# DATA LISTING
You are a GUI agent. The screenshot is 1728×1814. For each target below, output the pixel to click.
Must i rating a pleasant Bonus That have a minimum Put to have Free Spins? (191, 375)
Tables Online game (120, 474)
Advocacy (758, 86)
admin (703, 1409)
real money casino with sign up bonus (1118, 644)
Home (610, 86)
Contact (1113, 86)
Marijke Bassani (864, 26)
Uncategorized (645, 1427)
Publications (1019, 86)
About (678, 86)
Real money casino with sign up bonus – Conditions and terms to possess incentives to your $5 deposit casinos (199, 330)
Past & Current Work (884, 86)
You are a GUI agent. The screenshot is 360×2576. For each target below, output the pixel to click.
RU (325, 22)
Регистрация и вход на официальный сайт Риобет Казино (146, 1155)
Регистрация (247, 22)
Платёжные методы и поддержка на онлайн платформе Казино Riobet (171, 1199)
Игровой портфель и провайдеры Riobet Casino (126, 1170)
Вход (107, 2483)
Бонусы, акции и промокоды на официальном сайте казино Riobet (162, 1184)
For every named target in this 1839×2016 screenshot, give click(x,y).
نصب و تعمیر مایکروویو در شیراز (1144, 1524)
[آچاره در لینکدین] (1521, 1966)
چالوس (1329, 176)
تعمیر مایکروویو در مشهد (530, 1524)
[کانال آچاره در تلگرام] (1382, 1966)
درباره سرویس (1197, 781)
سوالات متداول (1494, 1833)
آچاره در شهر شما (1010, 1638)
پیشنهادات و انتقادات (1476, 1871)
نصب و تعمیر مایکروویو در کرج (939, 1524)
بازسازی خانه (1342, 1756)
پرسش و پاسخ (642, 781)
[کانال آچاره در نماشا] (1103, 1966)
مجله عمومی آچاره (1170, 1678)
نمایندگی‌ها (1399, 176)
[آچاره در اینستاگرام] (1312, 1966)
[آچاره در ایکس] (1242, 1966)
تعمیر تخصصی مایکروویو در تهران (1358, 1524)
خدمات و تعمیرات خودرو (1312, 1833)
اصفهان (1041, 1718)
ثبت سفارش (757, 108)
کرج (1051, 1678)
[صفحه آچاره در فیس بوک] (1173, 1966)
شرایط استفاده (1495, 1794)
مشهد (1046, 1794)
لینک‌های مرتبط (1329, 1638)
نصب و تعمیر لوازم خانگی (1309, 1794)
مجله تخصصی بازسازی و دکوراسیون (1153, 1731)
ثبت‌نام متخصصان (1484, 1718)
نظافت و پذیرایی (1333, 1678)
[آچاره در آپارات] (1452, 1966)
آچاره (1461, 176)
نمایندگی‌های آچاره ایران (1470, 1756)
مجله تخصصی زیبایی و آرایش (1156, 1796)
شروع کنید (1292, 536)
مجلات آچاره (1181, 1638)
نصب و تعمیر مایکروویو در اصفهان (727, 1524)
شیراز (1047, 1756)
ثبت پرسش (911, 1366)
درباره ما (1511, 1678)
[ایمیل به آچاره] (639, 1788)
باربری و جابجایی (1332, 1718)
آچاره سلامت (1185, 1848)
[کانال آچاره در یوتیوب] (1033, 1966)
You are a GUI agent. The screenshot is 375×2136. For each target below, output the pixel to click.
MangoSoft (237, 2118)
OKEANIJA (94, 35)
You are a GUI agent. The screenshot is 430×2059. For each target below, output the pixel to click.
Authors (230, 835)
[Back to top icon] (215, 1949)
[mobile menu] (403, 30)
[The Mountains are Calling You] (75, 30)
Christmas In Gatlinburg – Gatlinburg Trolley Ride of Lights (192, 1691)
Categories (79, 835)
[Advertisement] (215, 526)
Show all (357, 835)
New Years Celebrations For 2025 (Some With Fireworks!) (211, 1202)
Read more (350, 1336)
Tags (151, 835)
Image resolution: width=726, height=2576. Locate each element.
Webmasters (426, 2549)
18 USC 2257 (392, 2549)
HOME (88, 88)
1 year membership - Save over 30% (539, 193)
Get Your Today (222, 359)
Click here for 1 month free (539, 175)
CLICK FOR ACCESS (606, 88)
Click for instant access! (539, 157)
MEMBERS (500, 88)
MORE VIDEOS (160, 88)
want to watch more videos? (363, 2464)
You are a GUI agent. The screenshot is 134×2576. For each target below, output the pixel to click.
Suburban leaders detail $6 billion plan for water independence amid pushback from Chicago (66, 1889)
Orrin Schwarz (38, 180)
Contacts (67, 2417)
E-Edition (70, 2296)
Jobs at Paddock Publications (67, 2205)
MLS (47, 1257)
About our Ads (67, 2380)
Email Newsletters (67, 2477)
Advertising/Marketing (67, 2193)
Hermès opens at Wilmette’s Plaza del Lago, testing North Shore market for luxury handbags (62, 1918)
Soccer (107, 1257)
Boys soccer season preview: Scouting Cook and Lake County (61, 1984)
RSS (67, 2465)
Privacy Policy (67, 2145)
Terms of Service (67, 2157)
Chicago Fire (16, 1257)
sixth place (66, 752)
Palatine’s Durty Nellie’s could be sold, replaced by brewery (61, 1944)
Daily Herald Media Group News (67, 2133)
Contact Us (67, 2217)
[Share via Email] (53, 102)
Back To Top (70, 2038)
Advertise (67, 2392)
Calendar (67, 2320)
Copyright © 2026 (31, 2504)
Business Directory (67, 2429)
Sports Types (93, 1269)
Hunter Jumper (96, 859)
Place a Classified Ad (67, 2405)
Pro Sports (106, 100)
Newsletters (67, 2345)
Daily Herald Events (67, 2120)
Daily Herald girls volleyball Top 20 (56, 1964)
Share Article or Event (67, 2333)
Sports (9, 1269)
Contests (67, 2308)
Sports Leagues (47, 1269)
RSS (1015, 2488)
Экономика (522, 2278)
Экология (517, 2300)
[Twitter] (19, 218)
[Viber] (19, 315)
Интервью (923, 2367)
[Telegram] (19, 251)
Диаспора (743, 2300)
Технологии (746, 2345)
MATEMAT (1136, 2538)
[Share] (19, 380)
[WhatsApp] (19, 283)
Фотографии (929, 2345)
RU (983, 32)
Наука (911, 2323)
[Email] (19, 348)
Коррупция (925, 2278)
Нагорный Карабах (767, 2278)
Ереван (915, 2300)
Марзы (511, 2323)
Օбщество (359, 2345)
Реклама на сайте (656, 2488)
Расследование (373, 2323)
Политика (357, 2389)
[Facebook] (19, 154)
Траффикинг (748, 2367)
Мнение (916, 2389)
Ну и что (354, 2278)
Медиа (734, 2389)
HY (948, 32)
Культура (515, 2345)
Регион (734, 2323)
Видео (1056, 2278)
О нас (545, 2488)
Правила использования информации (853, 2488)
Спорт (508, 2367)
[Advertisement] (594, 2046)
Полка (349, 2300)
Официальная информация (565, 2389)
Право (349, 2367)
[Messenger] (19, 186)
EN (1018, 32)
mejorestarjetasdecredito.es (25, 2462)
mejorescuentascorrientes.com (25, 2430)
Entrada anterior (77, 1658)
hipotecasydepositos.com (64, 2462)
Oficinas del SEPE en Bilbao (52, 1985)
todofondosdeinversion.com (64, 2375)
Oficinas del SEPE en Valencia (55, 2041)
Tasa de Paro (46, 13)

# PROBLEM
All entries above should be duplicated exactly, none omitted.

# SOLUTION TO THIS TASK
You are a GUI agent. The screenshot is 1728×1814. For each target below, output the pixel to click.
Must i rating a pleasant Bonus That have a minimum Put to have Free Spins? (191, 375)
Tables Online game (120, 474)
Advocacy (758, 86)
admin (703, 1409)
real money casino with sign up bonus (1118, 644)
Home (610, 86)
Contact (1113, 86)
Marijke Bassani (864, 26)
Uncategorized (645, 1427)
Publications (1019, 86)
About (678, 86)
Real money casino with sign up bonus – Conditions and terms to possess incentives to your $5 deposit casinos (199, 330)
Past & Current Work (884, 86)
You are a GUI agent. The screenshot is 360×2576. For each target below, output the pixel to click.
RU (325, 22)
Регистрация и вход на официальный сайт Риобет Казино (146, 1155)
Регистрация (247, 22)
Платёжные методы и поддержка на онлайн платформе Казино Riobet (171, 1199)
Игровой портфель и провайдеры Riobet Casino (126, 1170)
Вход (107, 2483)
Бонусы, акции и промокоды на официальном сайте казино Riobet (162, 1184)
For every named target in this 1839×2016 screenshot, give click(x,y).
نصب و تعمیر مایکروویو در شیراز (1144, 1524)
[آچاره در لینکدین] (1521, 1966)
چالوس (1329, 176)
تعمیر مایکروویو در مشهد (530, 1524)
[کانال آچاره در تلگرام] (1382, 1966)
درباره سرویس (1197, 781)
سوالات متداول (1494, 1833)
آچاره در شهر شما (1010, 1638)
پیشنهادات و انتقادات (1476, 1871)
نصب و تعمیر مایکروویو در کرج (939, 1524)
بازسازی خانه (1342, 1756)
پرسش و پاسخ (642, 781)
[کانال آچاره در نماشا] (1103, 1966)
مجله عمومی آچاره (1170, 1678)
نمایندگی‌ها (1399, 176)
[آچاره در اینستاگرام] (1312, 1966)
[آچاره در ایکس] (1242, 1966)
تعمیر تخصصی مایکروویو در تهران (1358, 1524)
خدمات و تعمیرات خودرو (1312, 1833)
اصفهان (1041, 1718)
ثبت سفارش (757, 108)
کرج (1051, 1678)
[صفحه آچاره در فیس بوک] (1173, 1966)
شرایط استفاده (1495, 1794)
مشهد (1046, 1794)
لینک‌های مرتبط (1329, 1638)
نصب و تعمیر لوازم خانگی (1309, 1794)
مجله تخصصی بازسازی و دکوراسیون (1153, 1731)
ثبت‌نام متخصصان (1484, 1718)
نظافت و پذیرایی (1333, 1678)
[آچاره در آپارات] (1452, 1966)
آچاره (1461, 176)
نمایندگی‌های آچاره ایران (1470, 1756)
مجله تخصصی زیبایی و آرایش (1156, 1796)
شروع کنید (1292, 536)
مجلات آچاره (1181, 1638)
نصب و تعمیر مایکروویو در اصفهان (727, 1524)
شیراز (1047, 1756)
ثبت پرسش (911, 1366)
درباره ما (1511, 1678)
[ایمیل به آچاره] (639, 1788)
باربری و جابجایی (1332, 1718)
آچاره سلامت (1185, 1848)
[کانال آچاره در یوتیوب] (1033, 1966)
You are a GUI agent. The screenshot is 375×2136. For each target below, output the pixel to click.
MangoSoft (237, 2118)
OKEANIJA (94, 35)
You are a GUI agent. The screenshot is 430×2059. For each target below, output the pixel to click.
Authors (230, 835)
[Back to top icon] (215, 1949)
[mobile menu] (403, 30)
[The Mountains are Calling You] (75, 30)
Christmas In Gatlinburg – Gatlinburg Trolley Ride of Lights (192, 1691)
Categories (79, 835)
[Advertisement] (215, 526)
Show all (357, 835)
New Years Celebrations For 2025 (Some With Fireworks!) (211, 1202)
Read more (350, 1336)
Tags (151, 835)
Image resolution: width=726, height=2576. Locate each element.
Webmasters (426, 2549)
18 USC 2257 (392, 2549)
HOME (88, 88)
1 year membership - Save over 30% (539, 193)
Get Your Today (222, 359)
Click here for 1 month free (539, 175)
CLICK FOR ACCESS (606, 88)
Click for instant access! (539, 157)
MEMBERS (500, 88)
MORE VIDEOS (160, 88)
want to watch more videos? (363, 2464)
You are a GUI agent. The screenshot is 134×2576. For each target below, output the pixel to click.
Suburban leaders detail $6 billion plan for water independence amid pushback from Chicago (66, 1889)
Orrin Schwarz (38, 180)
Contacts (67, 2417)
E-Edition (70, 2296)
Jobs at Paddock Publications (67, 2205)
MLS (47, 1257)
About our Ads (67, 2380)
Email Newsletters (67, 2477)
Advertising/Marketing (67, 2193)
Hermès opens at Wilmette’s Plaza del Lago, testing North Shore market for luxury handbags (62, 1918)
Soccer (107, 1257)
Boys soccer season preview: Scouting Cook and Lake County (61, 1984)
RSS (67, 2465)
Privacy Policy (67, 2145)
Terms of Service (67, 2157)
Chicago Fire (16, 1257)
sixth place (66, 752)
Palatine’s Durty Nellie’s could be sold, replaced by brewery (61, 1944)
Daily Herald Media Group News (67, 2133)
Contact Us (67, 2217)
[Share via Email] (53, 102)
Back To Top (70, 2038)
Advertise (67, 2392)
Calendar (67, 2320)
Copyright © 2026 (31, 2504)
Business Directory (67, 2429)
Sports Types (93, 1269)
Hunter Jumper (96, 859)
Place a Classified Ad (67, 2405)
Pro Sports (106, 100)
Newsletters (67, 2345)
Daily Herald Events (67, 2120)
Daily Herald girls volleyball Top 20 (56, 1964)
Share Article or Event (67, 2333)
Sports (9, 1269)
Contests (67, 2308)
Sports Leagues (47, 1269)
RSS (1015, 2488)
Экономика (522, 2278)
Экология (517, 2300)
[Twitter] (19, 218)
[Viber] (19, 315)
Интервью (923, 2367)
[Telegram] (19, 251)
Диаспора (743, 2300)
Технологии (746, 2345)
MATEMAT (1136, 2538)
[Share] (19, 380)
[WhatsApp] (19, 283)
Фотографии (929, 2345)
RU (983, 32)
Наука (911, 2323)
[Email] (19, 348)
Коррупция (925, 2278)
Нагорный Карабах (767, 2278)
Ереван (915, 2300)
Марзы (511, 2323)
Օбщество (359, 2345)
Реклама на сайте (656, 2488)
Расследование (373, 2323)
Политика (357, 2389)
[Facebook] (19, 154)
Траффикинг (748, 2367)
Мнение (916, 2389)
Ну и что (354, 2278)
Медиа (734, 2389)
HY (948, 32)
Культура (515, 2345)
Регион (734, 2323)
Видео (1056, 2278)
О нас (545, 2488)
Правила использования информации (853, 2488)
Спорт (508, 2367)
[Advertisement] (594, 2046)
Полка (349, 2300)
Официальная информация (565, 2389)
Право (349, 2367)
[Messenger] (19, 186)
EN (1018, 32)
mejorestarjetasdecredito.es (25, 2462)
mejorescuentascorrientes.com (25, 2430)
Entrada anterior (77, 1658)
hipotecasydepositos.com (64, 2462)
Oficinas del SEPE en Bilbao (52, 1985)
todofondosdeinversion.com (64, 2375)
Oficinas del SEPE en Valencia (55, 2041)
Tasa de Paro (46, 13)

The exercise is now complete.